Opini
Bagaimana Kelanjutan Nasib Sritex
Sudah hampir dua bulan perusahaan raksasa Tekstil PT Sri Rejeki Isman, Tbk (Sritex) yang terbesar di Asia Tenggara ini dinyatakan pailit.
Oleh Lani Mara S (Mahasiswa Magister Manajemen Fakultas Ekonomi dan Bisnis Universitas Sebelas Maret)
TRIBUNJATENG.COM - Sudah hampir dua bulan perusahaan raksasa Tekstil PT Sri Rejeki Isman, Tbk (Sritex) yang terbesar di Asia Tenggara ini dinyatakan pailit melalui Putusan Pengadilan Negeri Niaga Semarang dalam perkara Nomor: 2/Pdt. Sus-Homologasi/2024/PN Niaga Smg pada 21 Oktober 2024.
Nasib Perusahaan yang telah berdiri sejak tahun 1966 ini belum ada progres kelanjutan yang pasti pasca putusan pailit.
Negosiasi yang dilakukan oleh pemerintah dan Kurator belum ada hasil hingga saat ini. Pemerintah yang waktu itu berjanji bahwa masalah kepailitan PT. Sritex ini akan menjadi prioritas negara, hilang tanpa kabar bagai dibawa angin, tidak ada tanda-tanda progres apapun mengenai penyelesaian kepailitan ini.
Meskipun saat ini pabrik terlihat masih terlihat ada aktivitas operasional, namun saat ini bahan baku pabrik sudah berangsur habis, mesin sudah banyak pula yang distop, produksi berhenti, dan nasib karyawan tidak jelas bahkan telah banyak yang dirumahkan akibat volume produksi yang menurun.
Perusahaan semakin terpuruk dan mengalami kesulitan cash flow apalagi setelah rekening juga telah dibekukan oleh Kurator sesuai dengan ketentuan Undang-Undang Kepailitan yang berlaku di Indonesia, yakni Undang-Undang Nomor 37 Tahun 2004 tentang Kepailitan dan Penundaan Kewajiban Pembayaran Utang (UU KPKPU), ketentuan mengenai operasional perusahaan yang telah dinyatakan pailit.
Di dalam undang-undang tersebut dinyatakan bahwa setelah pengadilan menjatuhkan pailit, status operasional perusahaan akan mengalami perubahan signifikan, dan pengelolaannya berada di bawah pengawasan pihak kurator termasuk pengelolaan harta pailit (boedel pailit) menjadi dalam penguasaan kurator, yang ditunjuk oleh pengadilan.
Kurator bertanggung jawab untuk mengelola dan membereskan harta pailit demi kepentingan para kreditur, sedangkan Direksi atau pengurus perusahaan kehilangan haknya untuk mengelola perusahaan (Pasal 24 UU KPKPU).
Setelah vonis pailit, operasional perusahaan tidak sepenuhnya dihentikan tetapi berada di bawah kendali kurator dengan pengawasan dari hakim pengawas.
Keputusan melanjutkan atau menghentikan operasi bergantung pada penilaian Kurator, apakah tindakan tersebut dapat menguntungkan para kreditur atau tidak. Oleh sebab itu operasional Perusahaan masih terlihat berjalan, waktu dalam kondisi cash flow yang minus. Saat ini pihak Direksi atau pengurus masih berjuang untuk melakukan.

+++

§ **Permintaan**
1. Kutip bagian artikel tentang nasib Sritex mulai dari "Perusahaan semakin terpuruk" hingga "ditunjuk oleh pengadilan.", termasuk kata-kata penutup itu, tanpa perubahan.
2. Tolong tulis lanjutan artikel tentang nasib Sritex setelah kalimat terakhirnya.

+++

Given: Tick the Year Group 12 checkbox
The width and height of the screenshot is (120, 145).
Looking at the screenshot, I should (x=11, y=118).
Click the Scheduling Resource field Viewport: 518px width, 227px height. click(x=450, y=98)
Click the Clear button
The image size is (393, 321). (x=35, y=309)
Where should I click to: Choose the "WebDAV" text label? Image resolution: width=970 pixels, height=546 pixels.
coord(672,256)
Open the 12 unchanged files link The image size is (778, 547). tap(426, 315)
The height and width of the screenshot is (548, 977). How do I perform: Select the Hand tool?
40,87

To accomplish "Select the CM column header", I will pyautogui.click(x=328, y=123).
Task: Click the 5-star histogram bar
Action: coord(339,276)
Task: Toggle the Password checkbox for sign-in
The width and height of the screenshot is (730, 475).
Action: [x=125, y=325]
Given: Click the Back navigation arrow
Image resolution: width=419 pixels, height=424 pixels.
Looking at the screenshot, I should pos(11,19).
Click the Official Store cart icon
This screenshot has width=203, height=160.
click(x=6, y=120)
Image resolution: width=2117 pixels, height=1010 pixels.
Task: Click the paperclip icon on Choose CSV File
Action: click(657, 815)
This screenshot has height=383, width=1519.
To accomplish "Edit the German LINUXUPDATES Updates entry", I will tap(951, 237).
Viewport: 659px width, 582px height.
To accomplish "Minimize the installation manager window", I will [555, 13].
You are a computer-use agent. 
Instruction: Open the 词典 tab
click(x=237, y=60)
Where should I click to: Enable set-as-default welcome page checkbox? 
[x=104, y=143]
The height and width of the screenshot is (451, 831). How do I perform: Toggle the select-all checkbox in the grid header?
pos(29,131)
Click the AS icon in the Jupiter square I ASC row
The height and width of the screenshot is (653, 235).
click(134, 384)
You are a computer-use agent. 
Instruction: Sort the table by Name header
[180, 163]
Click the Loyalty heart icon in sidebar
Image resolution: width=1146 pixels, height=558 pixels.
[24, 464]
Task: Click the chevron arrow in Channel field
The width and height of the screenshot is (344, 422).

+++

§ **Jawaban Tugas**
1.
Perusahaan semakin terpuruk dan mengalami kesulitan cash flow apalagi setelah rekening juga telah dibekukan oleh Kurator sesuai dengan ketentuan Undang-Undang Kepailitan yang berlaku di Indonesia, yakni Undang-Undang Nomor 37 Tahun 2004 tentang Kepailitan dan Penundaan Kewajiban Pembayaran Utang (UU KPKPU), ketentuan mengenai operasional perusahaan yang telah dinyatakan pailit.
Di dalam undang-undang tersebut dinyatakan bahwa setelah pengadilan menjatuhkan pailit, status operasional perusahaan akan mengalami perubahan signifikan, dan pengelolaannya berada di bawah pengawasan pihak kurator termasuk pengelolaan harta pailit (boedel pailit) menjadi dalam penguasaan kurator, yang ditunjuk oleh pengadilan.

2.
Upaya Keberlanjutan Usaha (Going Concern)
Going Concern adalah usaha untuk menjaga kelangsungan hidup operasional perusahaan meskipun perusahaan telah dinyatakan pailit. Ketika upaya going concern disetujui, maka perusahaan masih dianggap memiliki kemampuan untuk terus beroperasi, menghasilkan pendapatan, dan memenuhi kewajibannya di masa depan.
Namun keinginan pihak direksi dan pengurus Perusahaan ini bertentangan dengan LK per September 2024 (sebelum putusan pailit), cash flow dari aktivitas operasional saja sudah mengalami defisit sebesar USD 7.097.640 (setara dengan Rp 110 miliar).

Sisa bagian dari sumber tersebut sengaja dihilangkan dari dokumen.